Objective 1:
Copy the rows word for word, starting at the first line of the rows and ending at the line that contains "pos(178,86)". Leave the pictures out.

Text passage:
The 1935 Stanley Cup Finals was contested by the Montreal Maroons and the Toronto Maple Leafs. The Maroons won the series 3–0 to win their second and final Stanley Cup. The Maroons are the last defunct team to ever win the Cup, as the team disbanded three years later, and were also the last non-Original Six team to win the championship until the Philadelphia Flyers in 1974.

Paths to the Finals

Toronto defeated the Boston Bruins in a best-of-five 3–1 to advance to the Finals.

The Maroons had to play a total-goals series; 1–0 against Chicago Black Hawks, and win a second two-game total-goals series 5–4 against the New York Rangers to advance to the Finals.

Game summaries
Maroons manager-coach Tommy Gorman became the only coach to win successive Stanley Cup titles with two different teams after winning with the Chicago Black Hawks in the 1934 Stanley Cup Finals.

It was the first all-Canadian final since the Maroons defeated Victoria in 1926, as well as the only Finals to feature two Canadian Division teams in the division's twelve years of existence. Maroons goaltender Alex Connell allowed just four goals in the three games.

Objective 2:
In the text on the 1935 Stanley Cup Finals, turn the paragraph that starts "The 1935 Stanley Cup Finals was contested" into a short bulleted list that keeps its main facts.

Given information:
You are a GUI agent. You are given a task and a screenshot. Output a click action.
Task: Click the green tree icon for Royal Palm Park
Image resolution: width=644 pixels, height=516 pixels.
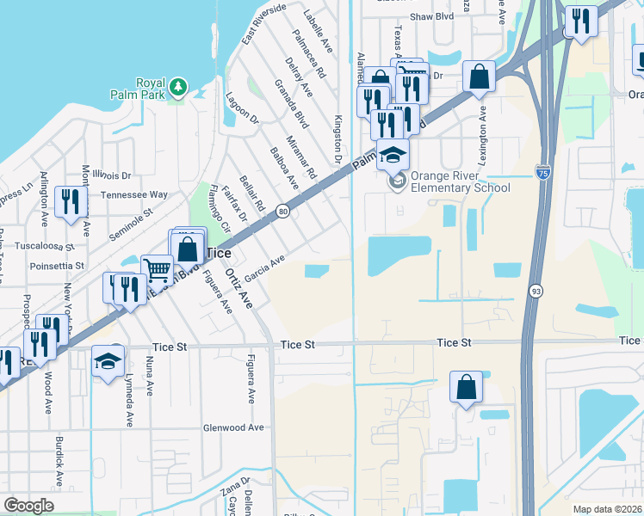pos(178,86)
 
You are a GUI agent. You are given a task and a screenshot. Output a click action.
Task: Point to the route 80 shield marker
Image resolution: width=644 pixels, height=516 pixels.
pos(282,212)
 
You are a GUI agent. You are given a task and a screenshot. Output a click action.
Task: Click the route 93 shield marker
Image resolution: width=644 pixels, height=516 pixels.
pos(536,292)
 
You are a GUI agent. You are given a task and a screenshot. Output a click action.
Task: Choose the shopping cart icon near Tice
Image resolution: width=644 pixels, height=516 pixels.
pos(157,271)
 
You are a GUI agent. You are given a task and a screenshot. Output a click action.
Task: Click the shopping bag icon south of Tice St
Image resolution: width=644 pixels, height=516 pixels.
pos(466,388)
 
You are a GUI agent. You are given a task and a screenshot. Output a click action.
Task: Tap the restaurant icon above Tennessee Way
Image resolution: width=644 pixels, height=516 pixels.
pos(68,201)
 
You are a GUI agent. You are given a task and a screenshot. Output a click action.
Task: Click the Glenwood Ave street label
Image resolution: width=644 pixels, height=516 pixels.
pos(232,427)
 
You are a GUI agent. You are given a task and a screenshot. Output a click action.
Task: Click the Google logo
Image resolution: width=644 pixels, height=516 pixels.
pos(28,506)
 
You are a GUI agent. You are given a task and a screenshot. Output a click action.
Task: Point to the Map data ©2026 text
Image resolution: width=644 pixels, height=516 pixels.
pos(606,509)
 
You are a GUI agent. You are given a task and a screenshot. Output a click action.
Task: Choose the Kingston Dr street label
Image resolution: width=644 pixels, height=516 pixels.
pos(337,141)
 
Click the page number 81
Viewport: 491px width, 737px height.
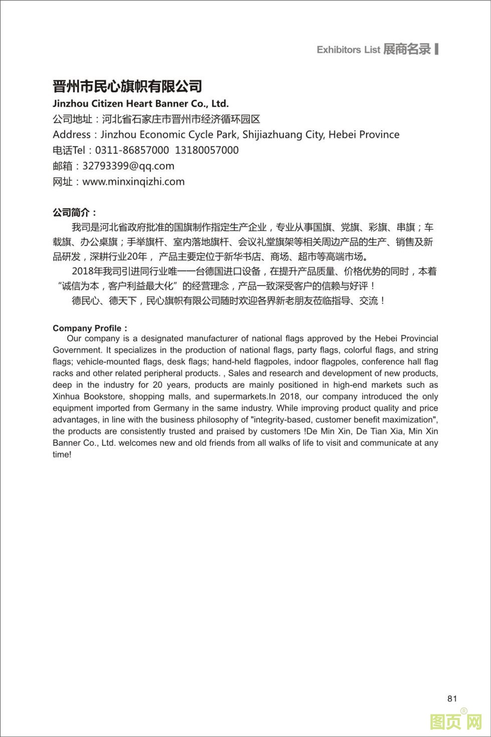(x=452, y=698)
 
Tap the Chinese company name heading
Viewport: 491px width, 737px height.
(x=127, y=86)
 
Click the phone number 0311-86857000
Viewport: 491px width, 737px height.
(x=132, y=150)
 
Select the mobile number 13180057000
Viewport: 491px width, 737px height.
(x=206, y=150)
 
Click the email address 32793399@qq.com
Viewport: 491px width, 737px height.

Complete output 1:
You are a GUI agent. You are given a task and a screenshot. Output a click action.
Task: Click the green tree icon for Royal Palm Park
Image resolution: width=644 pixels, height=516 pixels.
pos(178,86)

Complete output 2:
- The 1935 Stanley Cup Finals were played between the Montreal Maroons and the Toronto Maple Leafs.
- The Maroons swept the series 3–0, winning their second and final Stanley Cup.
- The Maroons disbanded three years later, making them the last defunct team to win the Cup.
- They were the last non-Original Six team to win the championship until the Philadelphia Flyers in 1974.